Après quelques secondes, le doute ne fut plus permis. Une bulle énorme apparut au milieu de la cavité avant de se rétracter pour ne plus laisser apparaître qu’une forme grossièrement humaine.

Albert resta figé. Le soldat allemand n’existait plus. Il n’y avait pas d’uniforme, de vêtement distinctif même, seulement ce long et dégoulinant manteau de boue rattaché à un visage étiré et limité à trois trous. Rien d’humain là-dedans.

La masse commença à avancer, lentement, sans but, se confondant avec le décor. Albert s’attendait presque à la voir fusionner avec la tranchée. Au bord du malaise, il décida de ne pas s’attarder et de rejoindre les voix qui continuaient à résonner. Comme si elles l’appelaient.

Il s’enfonça encore un peu plus dans le dédale de couloirs. À certains moments, il crut perdre les voix et eut l’envie de grimper aux échelles pour couper à travers le No man’s land. Mais il se ravisa rapidement en repensant à cette autre… chose.

Tout se jouait dans ce labyrinthe sinistre et silencieux. Suivre ces voix était tout ce qu’il pouvait faire, mais Albert sentait aussi qu’il ne pouvait pas baisser sa garde. À intervalles réguliers, il s’arrêtait pour observer les alentours, voir si cette chose revenait ou, peut-être, espérer voir un autre soldat, peu importe son uniforme.

Sans se l’expliquer, il ne ressentait pas d’inquiétude à l’idée de croiser un Allemand, d’ailleurs il ne ressentait pas grand-chose. Il ne l’avait pas remarqué avant, mais il n’avait ni faim, ni froid, ni soif.

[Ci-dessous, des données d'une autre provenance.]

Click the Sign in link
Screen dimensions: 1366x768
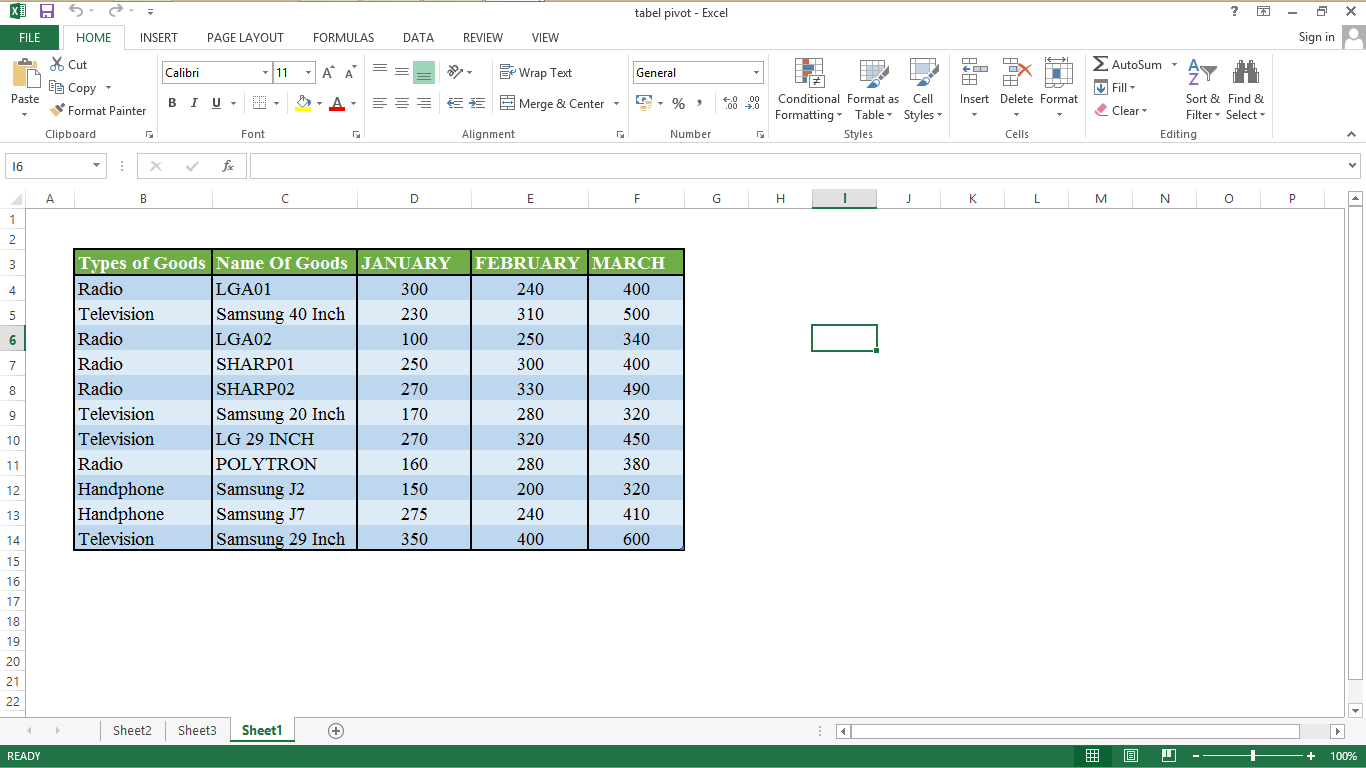1316,37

En s’enfonçant toujours plus loin, il entendit un nouveau son monter autour de lui. Albert le reconnaissait, il était lent et répétitif, mais cette fois il résonnait en échos multiples. Délaissant les voix, il changea de direction et se dirigea directement vers la source de ces sons.

En arrivant sur un espace dégagé, une vaste étendue plate et grise, Albert se figea : devant lui, des centaines de silhouettes de boue se déplaçaient lentement en laissant des traînées gluantes que le sol absorbait.

Le son était le même que celui de la silhouette qu’Albert avait croisé plus tôt, mais répété des centaines de fois. Ce bruit désespérant de corps englués essayant de se dégager de leur gangue de boue dans un cheminement vain et sans but.

Encore une fois, Albert se sentit attiré par ce spectacle et éprouva le besoin de s’approcher pour l’observer de plus près.

C’était peut-être cela, le destin qui l’attendait : grossir les rangs d’une masse anonyme et défigurée.

Avant qu’il ait pu faire un geste, quelque chose le saisit violemment par l’arrière et le fit retomber dans la tranchée qu’il venait de quitter, loin du spectacle de ce cortège macabre.